TASK TO COMPLETE
From the line with "Viewport: 1400px width, 842px height." to the final line, print the records exactly as they are.

+ + +

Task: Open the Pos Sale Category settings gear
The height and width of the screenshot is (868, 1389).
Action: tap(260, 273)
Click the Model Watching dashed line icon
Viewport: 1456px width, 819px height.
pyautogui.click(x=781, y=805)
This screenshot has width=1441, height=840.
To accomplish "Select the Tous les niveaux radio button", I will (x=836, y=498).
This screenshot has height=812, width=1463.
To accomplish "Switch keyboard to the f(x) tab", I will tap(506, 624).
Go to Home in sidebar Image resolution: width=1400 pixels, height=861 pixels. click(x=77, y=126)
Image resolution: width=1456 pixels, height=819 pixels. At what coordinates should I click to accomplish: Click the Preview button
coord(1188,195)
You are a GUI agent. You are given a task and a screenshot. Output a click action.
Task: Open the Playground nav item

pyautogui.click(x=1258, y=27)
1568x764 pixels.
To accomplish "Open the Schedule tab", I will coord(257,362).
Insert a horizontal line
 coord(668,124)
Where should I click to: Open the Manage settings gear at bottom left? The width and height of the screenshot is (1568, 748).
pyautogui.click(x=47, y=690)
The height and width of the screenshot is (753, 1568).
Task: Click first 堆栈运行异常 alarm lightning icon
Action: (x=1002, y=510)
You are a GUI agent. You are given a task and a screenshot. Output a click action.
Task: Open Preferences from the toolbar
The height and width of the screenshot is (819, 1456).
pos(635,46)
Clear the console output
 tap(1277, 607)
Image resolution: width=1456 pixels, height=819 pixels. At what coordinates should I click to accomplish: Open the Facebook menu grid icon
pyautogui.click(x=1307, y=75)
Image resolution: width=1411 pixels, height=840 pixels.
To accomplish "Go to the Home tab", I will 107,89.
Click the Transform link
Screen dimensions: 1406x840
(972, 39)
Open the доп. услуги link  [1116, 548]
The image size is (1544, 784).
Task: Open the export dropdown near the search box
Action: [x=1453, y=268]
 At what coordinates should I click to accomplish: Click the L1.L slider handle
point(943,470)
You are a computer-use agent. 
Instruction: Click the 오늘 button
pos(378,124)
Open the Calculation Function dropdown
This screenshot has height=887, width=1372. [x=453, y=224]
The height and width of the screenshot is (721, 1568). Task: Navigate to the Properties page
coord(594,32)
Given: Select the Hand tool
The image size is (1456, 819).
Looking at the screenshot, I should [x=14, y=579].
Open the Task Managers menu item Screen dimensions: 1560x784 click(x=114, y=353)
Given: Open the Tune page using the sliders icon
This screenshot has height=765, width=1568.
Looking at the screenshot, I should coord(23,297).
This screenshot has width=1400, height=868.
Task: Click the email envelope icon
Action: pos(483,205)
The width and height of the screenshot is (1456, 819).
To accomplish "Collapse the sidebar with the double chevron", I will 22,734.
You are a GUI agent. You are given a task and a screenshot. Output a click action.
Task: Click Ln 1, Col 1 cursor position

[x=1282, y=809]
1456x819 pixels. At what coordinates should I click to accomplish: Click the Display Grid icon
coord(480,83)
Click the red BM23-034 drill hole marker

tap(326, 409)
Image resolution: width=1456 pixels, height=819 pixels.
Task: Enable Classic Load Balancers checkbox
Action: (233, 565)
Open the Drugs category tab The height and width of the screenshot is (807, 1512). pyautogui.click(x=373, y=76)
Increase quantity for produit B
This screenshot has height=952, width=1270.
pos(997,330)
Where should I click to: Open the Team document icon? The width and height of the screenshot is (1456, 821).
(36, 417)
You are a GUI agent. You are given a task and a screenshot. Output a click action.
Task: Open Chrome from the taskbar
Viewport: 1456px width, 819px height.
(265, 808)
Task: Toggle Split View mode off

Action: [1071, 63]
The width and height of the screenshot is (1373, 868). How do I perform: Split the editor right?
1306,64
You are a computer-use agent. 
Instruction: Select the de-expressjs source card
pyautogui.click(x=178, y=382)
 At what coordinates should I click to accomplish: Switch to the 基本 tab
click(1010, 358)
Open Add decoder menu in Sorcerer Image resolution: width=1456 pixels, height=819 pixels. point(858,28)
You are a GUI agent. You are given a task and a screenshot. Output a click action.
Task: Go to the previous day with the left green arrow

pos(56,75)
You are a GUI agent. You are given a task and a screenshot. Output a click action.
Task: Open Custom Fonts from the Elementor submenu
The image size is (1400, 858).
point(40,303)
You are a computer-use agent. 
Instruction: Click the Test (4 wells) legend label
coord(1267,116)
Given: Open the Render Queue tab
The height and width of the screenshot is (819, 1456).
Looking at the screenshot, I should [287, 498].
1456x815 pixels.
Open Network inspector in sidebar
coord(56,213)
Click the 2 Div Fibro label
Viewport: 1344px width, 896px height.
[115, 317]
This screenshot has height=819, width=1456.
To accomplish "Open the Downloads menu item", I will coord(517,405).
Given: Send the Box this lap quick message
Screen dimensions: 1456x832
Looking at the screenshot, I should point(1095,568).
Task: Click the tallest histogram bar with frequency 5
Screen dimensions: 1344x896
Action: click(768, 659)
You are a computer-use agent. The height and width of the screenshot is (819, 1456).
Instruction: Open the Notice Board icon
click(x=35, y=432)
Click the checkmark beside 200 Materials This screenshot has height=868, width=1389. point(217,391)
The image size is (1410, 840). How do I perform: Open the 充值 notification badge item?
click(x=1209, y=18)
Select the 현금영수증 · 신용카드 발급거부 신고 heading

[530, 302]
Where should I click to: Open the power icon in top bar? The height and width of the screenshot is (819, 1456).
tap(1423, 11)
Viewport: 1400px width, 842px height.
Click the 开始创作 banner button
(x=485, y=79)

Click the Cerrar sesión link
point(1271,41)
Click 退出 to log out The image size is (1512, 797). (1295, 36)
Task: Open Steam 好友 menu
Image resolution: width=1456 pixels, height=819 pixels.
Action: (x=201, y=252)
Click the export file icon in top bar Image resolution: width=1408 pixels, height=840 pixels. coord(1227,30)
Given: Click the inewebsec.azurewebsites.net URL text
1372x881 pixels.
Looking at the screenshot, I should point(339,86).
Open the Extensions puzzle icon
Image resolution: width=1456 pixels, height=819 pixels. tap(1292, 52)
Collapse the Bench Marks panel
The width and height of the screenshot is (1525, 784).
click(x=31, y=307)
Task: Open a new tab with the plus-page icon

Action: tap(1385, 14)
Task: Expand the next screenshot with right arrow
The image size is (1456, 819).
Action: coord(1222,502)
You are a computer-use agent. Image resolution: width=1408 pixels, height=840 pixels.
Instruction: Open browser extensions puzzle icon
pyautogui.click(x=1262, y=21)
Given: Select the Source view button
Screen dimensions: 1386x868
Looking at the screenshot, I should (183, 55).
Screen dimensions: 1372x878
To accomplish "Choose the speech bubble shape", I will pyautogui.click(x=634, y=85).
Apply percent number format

+ + +

SOLUTION
Viewport: 1400px width, 842px height.
Click the 开始创作 banner button
(x=485, y=79)

Click the Cerrar sesión link
point(1271,41)
Click 退出 to log out The image size is (1512, 797). (1295, 36)
Task: Open Steam 好友 menu
Image resolution: width=1456 pixels, height=819 pixels.
Action: (x=201, y=252)
Click the export file icon in top bar Image resolution: width=1408 pixels, height=840 pixels. coord(1227,30)
Given: Click the inewebsec.azurewebsites.net URL text
1372x881 pixels.
Looking at the screenshot, I should point(339,86).
Open the Extensions puzzle icon
Image resolution: width=1456 pixels, height=819 pixels. tap(1292, 52)
Collapse the Bench Marks panel
The width and height of the screenshot is (1525, 784).
click(x=31, y=307)
Task: Open a new tab with the plus-page icon

Action: tap(1385, 14)
Task: Expand the next screenshot with right arrow
The image size is (1456, 819).
Action: coord(1222,502)
You are a computer-use agent. Image resolution: width=1408 pixels, height=840 pixels.
Instruction: Open browser extensions puzzle icon
pyautogui.click(x=1262, y=21)
Given: Select the Source view button
Screen dimensions: 1386x868
Looking at the screenshot, I should (183, 55).
Screen dimensions: 1372x878
To accomplish "Choose the speech bubble shape", I will pyautogui.click(x=634, y=85).
Apply percent number format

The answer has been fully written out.